About this task »
Skip the images and restate every line of the records exactly.

Extracted data »
*** Begin section ***

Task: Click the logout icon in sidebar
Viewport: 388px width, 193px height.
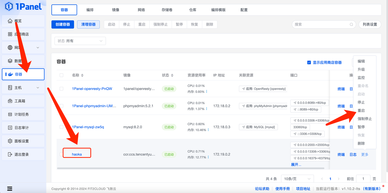Action: [x=10, y=154]
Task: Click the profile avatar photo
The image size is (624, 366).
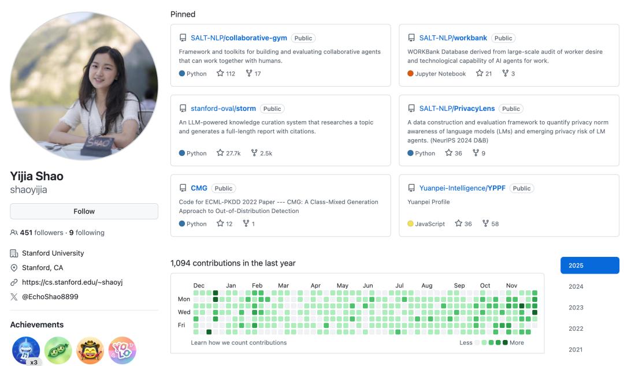Action: coord(84,87)
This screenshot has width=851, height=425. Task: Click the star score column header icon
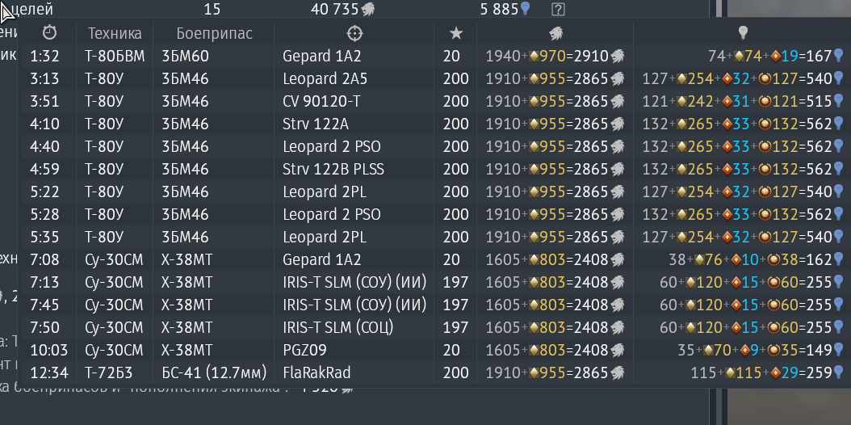click(456, 34)
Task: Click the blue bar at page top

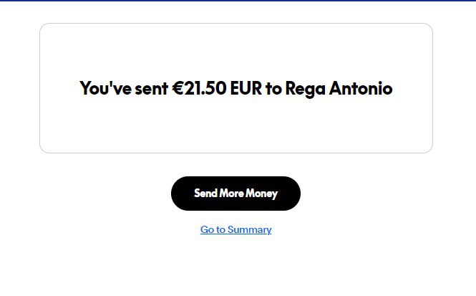Action: point(238,1)
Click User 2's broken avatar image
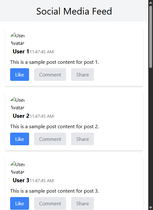 (x=18, y=104)
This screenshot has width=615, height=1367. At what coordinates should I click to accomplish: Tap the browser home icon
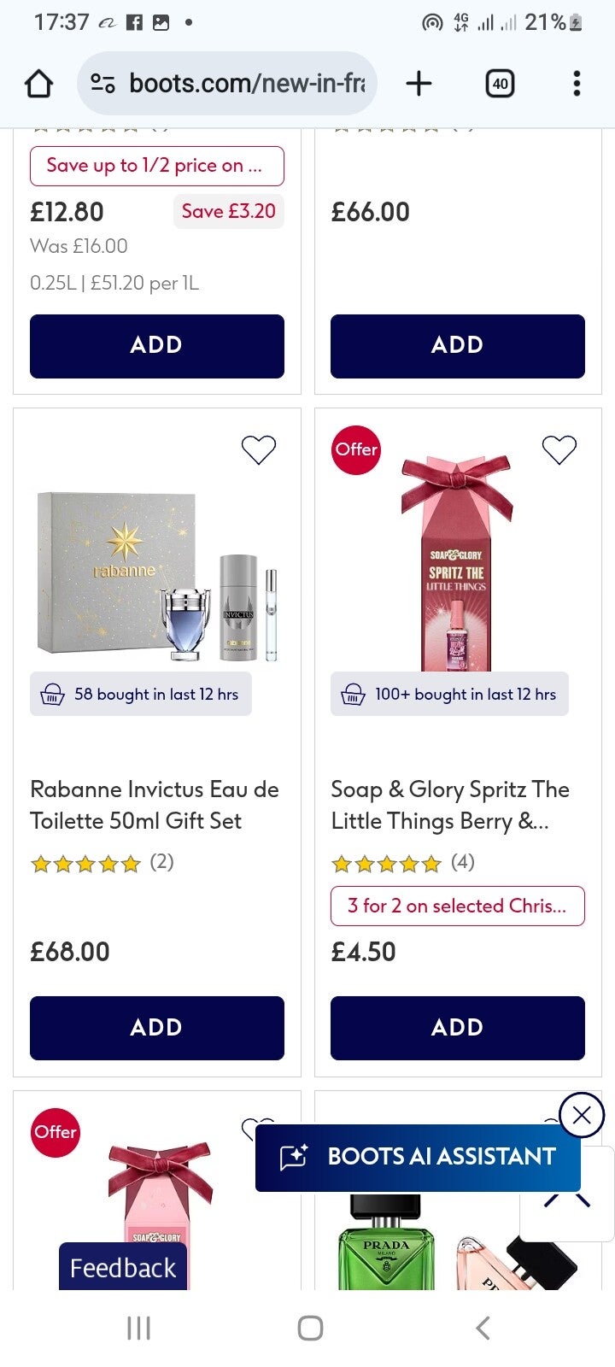tap(38, 84)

*** End section ***

Expected answer »
Task: Click the logout icon in sidebar
Viewport: 388px width, 193px height.
Action: [x=10, y=154]
Task: Click the profile avatar photo
The image size is (624, 366).
Action: coord(84,87)
This screenshot has width=851, height=425. Task: Click the star score column header icon
click(456, 34)
Task: Click the blue bar at page top

Action: point(238,1)
Click User 2's broken avatar image
 (x=18, y=104)
This screenshot has width=615, height=1367. At what coordinates should I click to accomplish: Tap the browser home icon
tap(38, 84)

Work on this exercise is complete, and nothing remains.